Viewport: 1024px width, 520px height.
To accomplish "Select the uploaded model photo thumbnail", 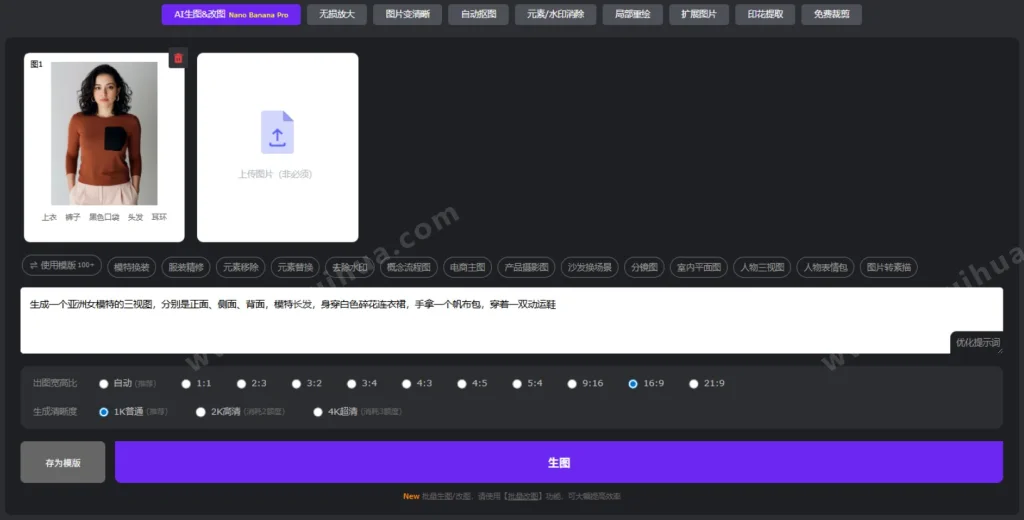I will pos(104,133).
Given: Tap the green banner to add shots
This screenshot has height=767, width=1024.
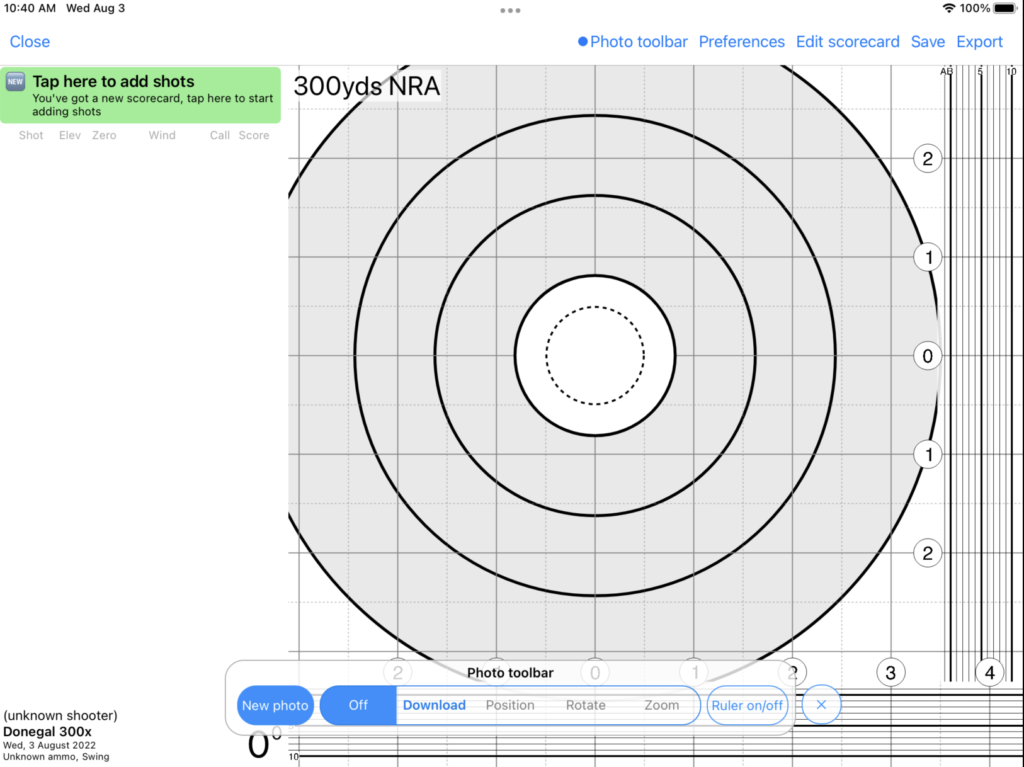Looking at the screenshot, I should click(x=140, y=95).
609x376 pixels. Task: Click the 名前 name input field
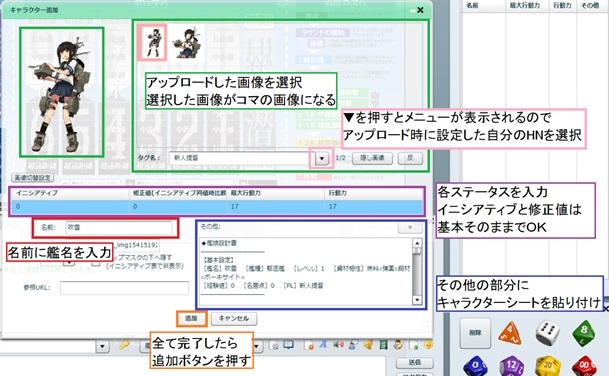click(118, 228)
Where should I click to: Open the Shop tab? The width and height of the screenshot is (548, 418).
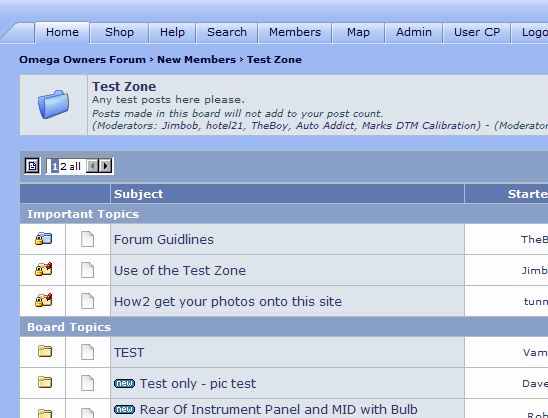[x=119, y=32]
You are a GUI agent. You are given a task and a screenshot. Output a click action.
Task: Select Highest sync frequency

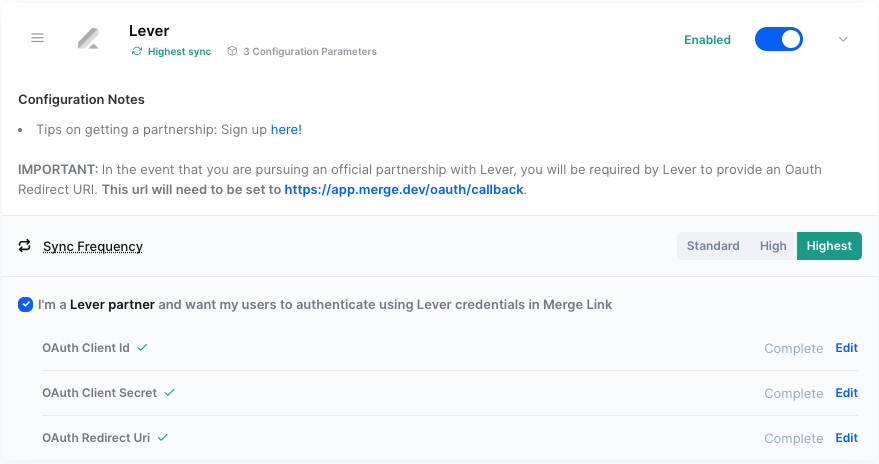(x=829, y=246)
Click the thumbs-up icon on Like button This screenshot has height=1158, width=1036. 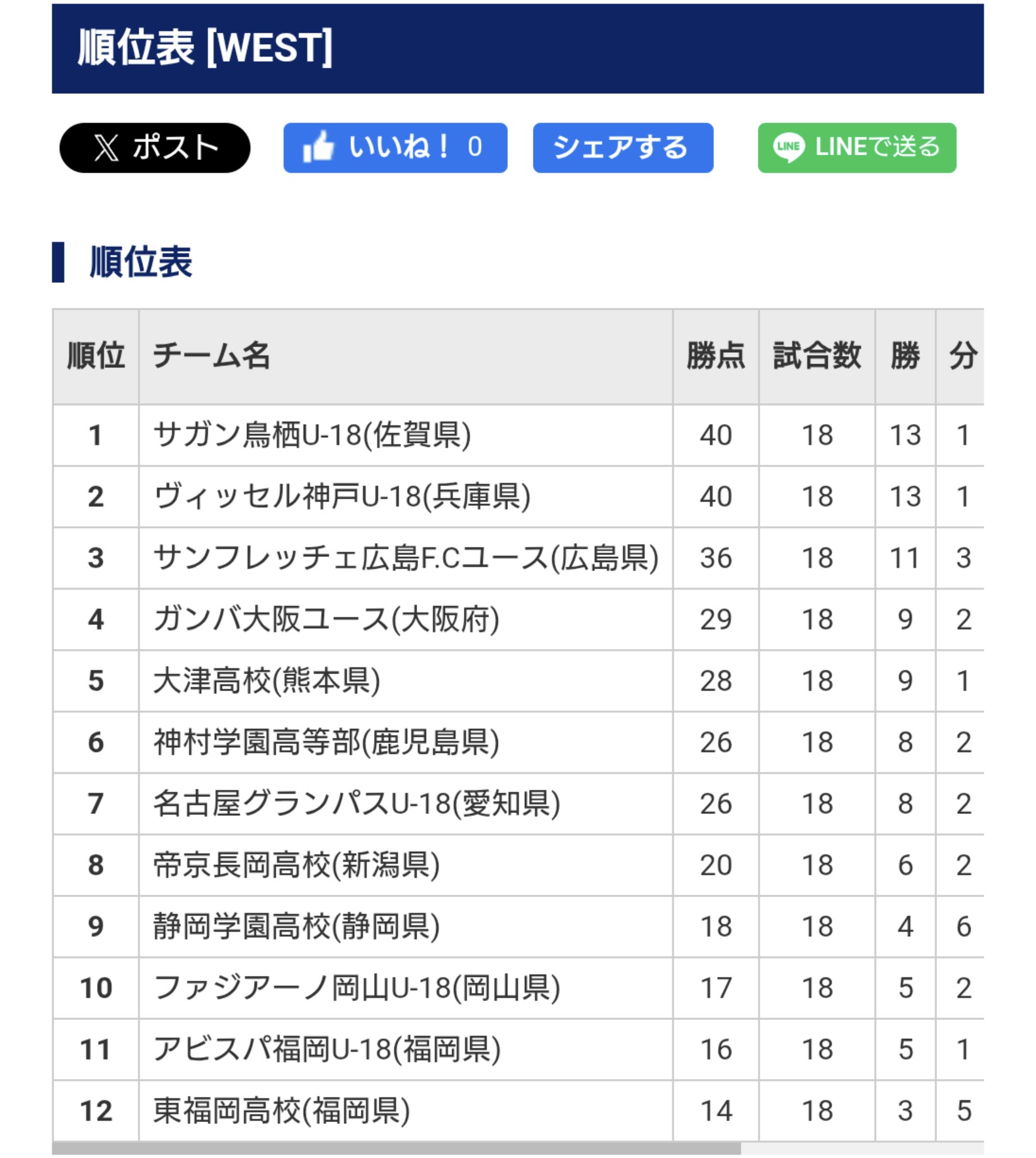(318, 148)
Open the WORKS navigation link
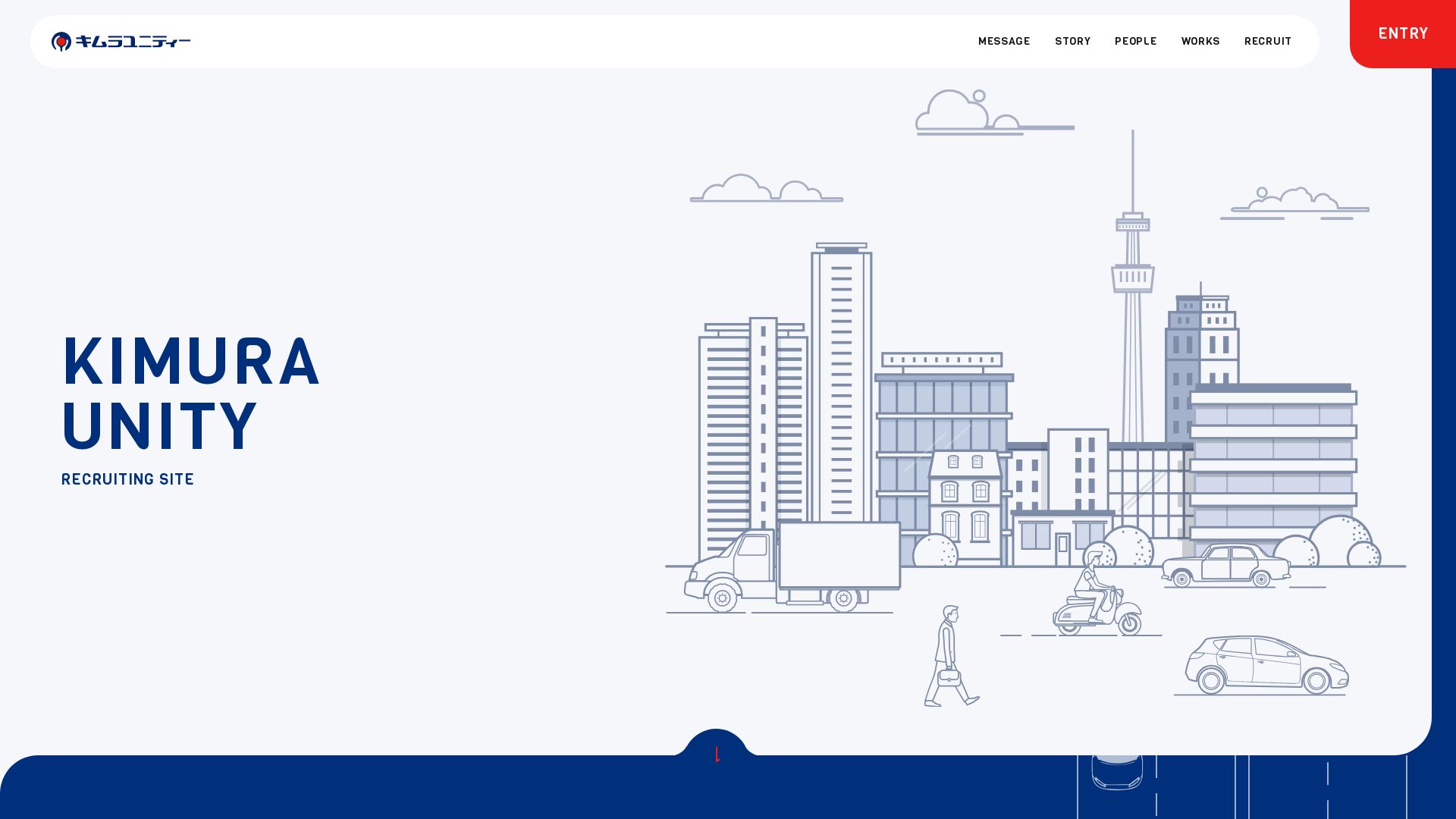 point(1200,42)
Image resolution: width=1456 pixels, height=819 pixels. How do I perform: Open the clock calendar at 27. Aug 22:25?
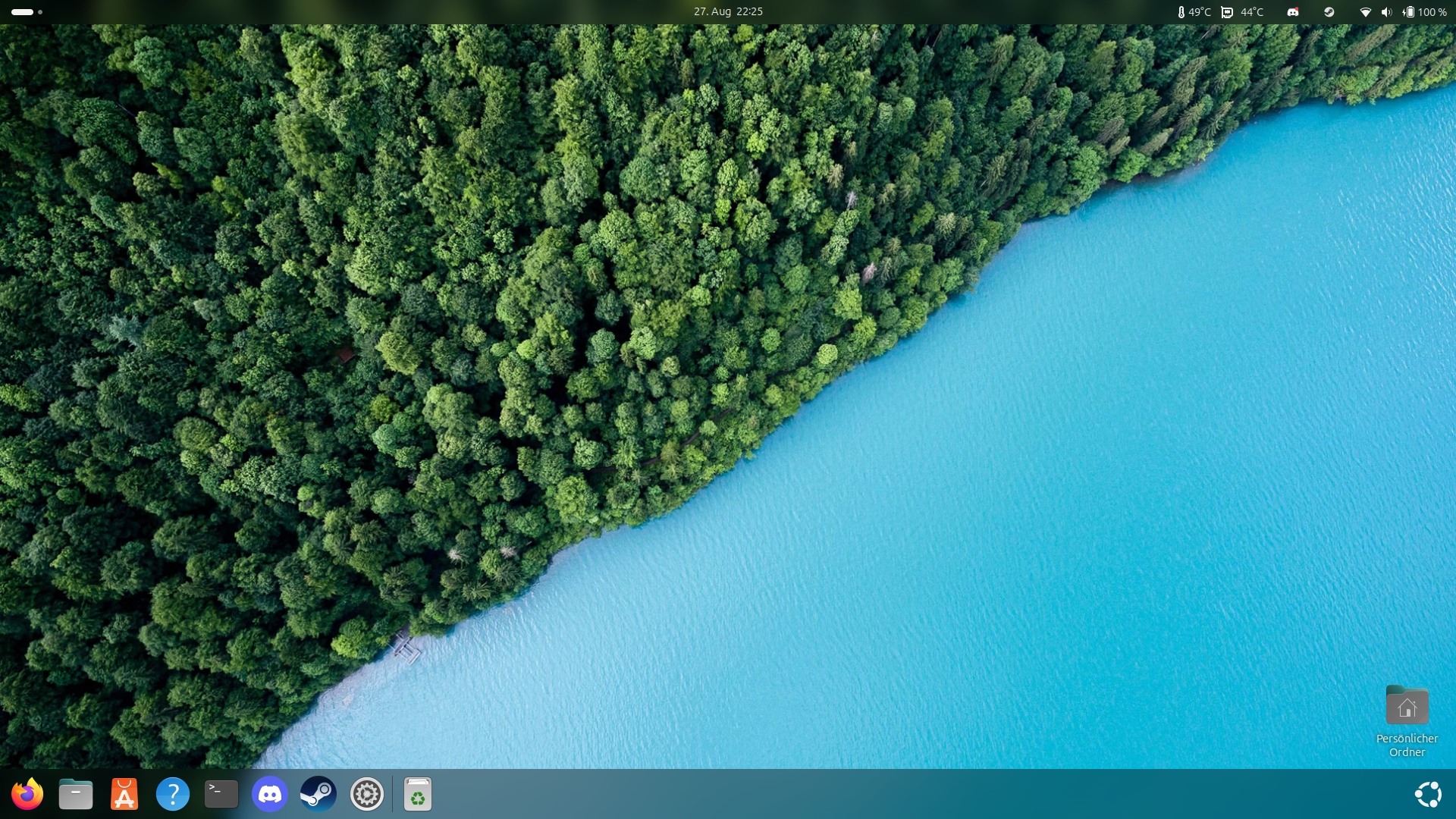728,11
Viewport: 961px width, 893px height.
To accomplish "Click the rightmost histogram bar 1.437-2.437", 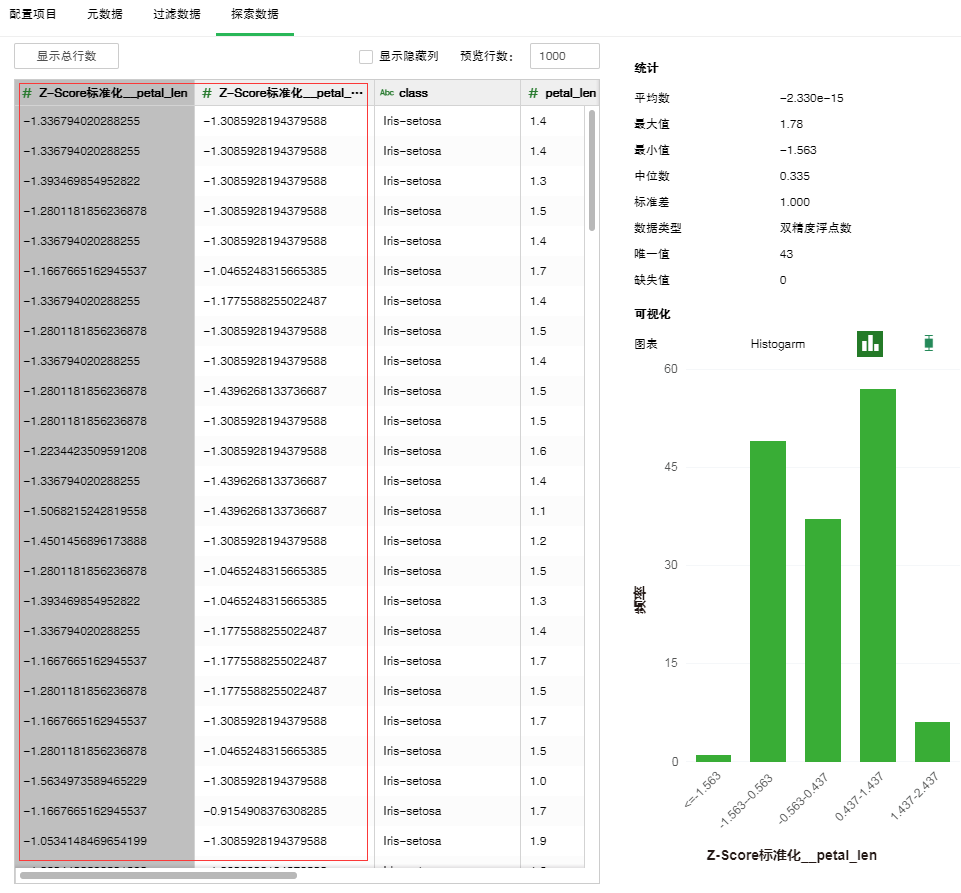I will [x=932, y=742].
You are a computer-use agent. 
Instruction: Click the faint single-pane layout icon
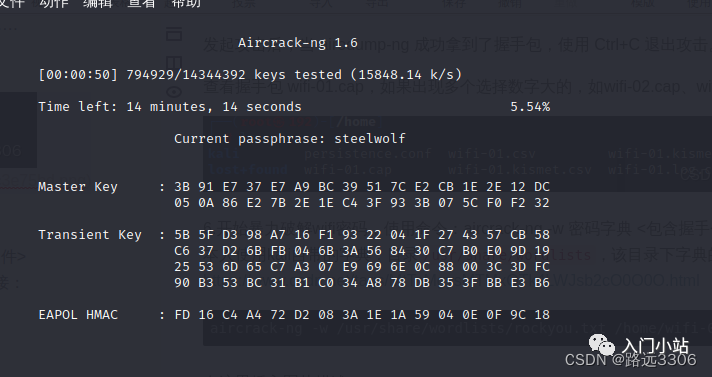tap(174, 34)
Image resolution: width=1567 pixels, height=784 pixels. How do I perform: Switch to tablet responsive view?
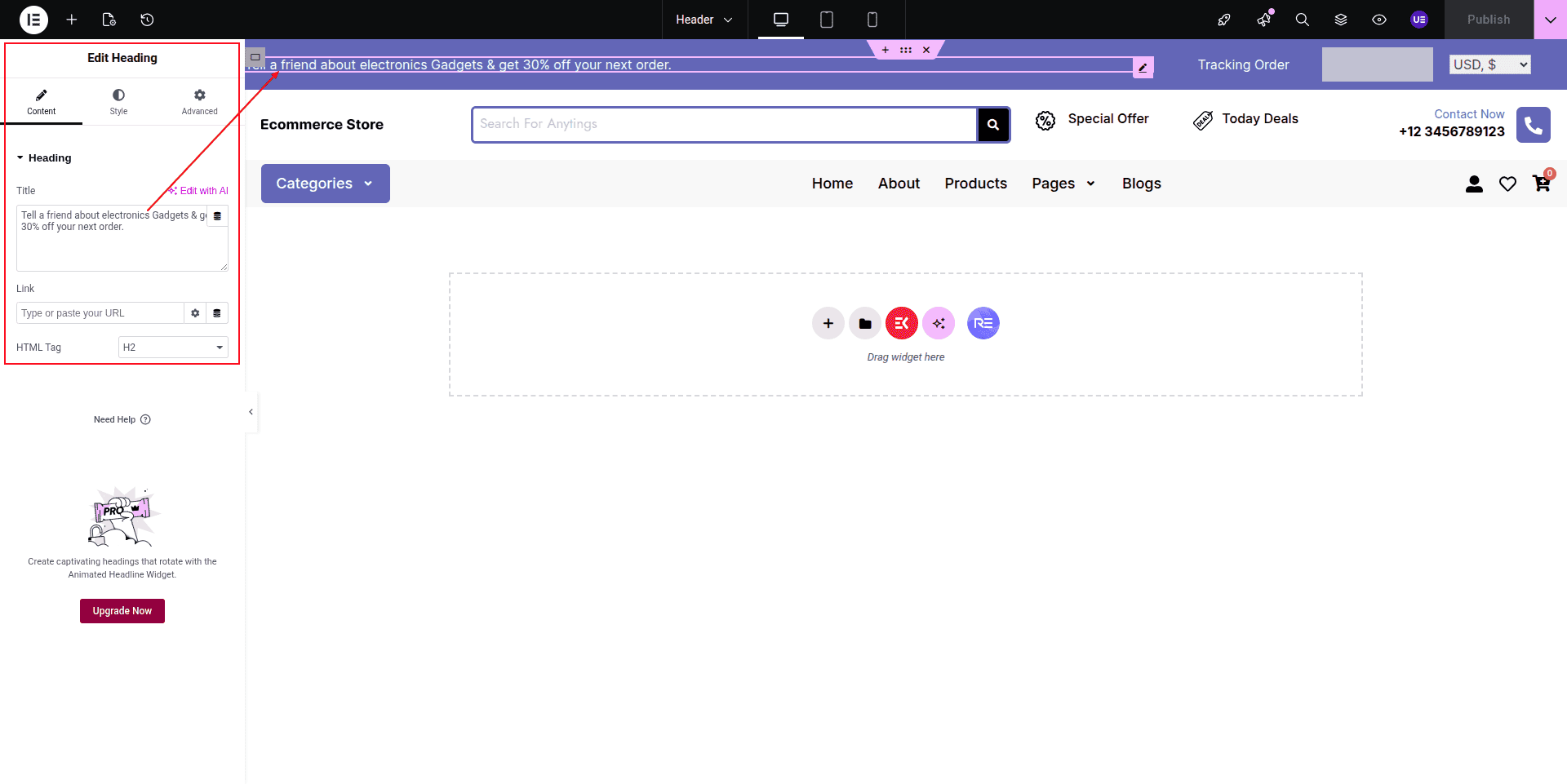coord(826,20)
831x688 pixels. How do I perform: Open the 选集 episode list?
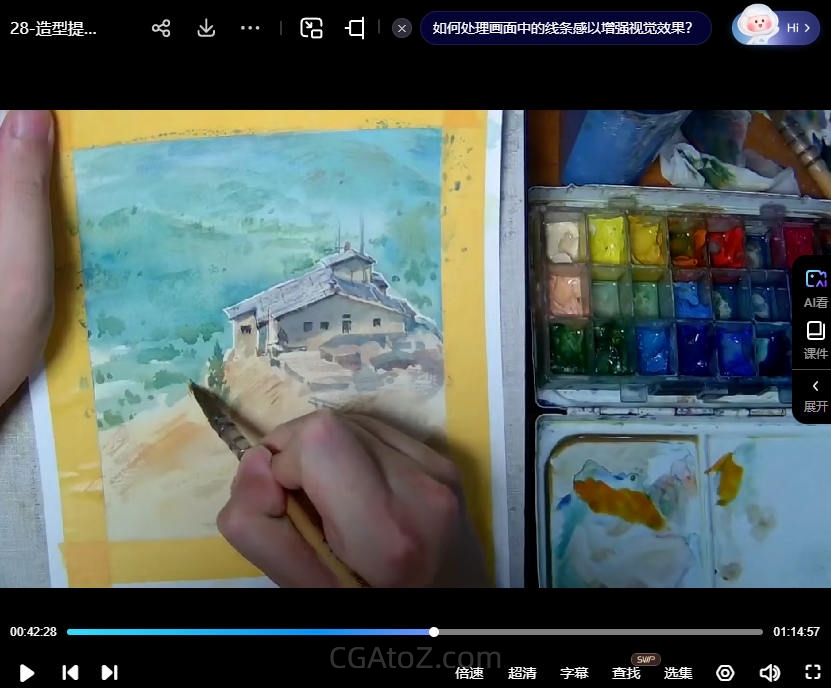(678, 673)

====================

Reproduce verbatim the stretch of lines above from the line containing "831x688 pixels. How" through the last line, omitting the pictures.

831x688 pixels. How do I perform: Open the 选集 episode list?
(678, 673)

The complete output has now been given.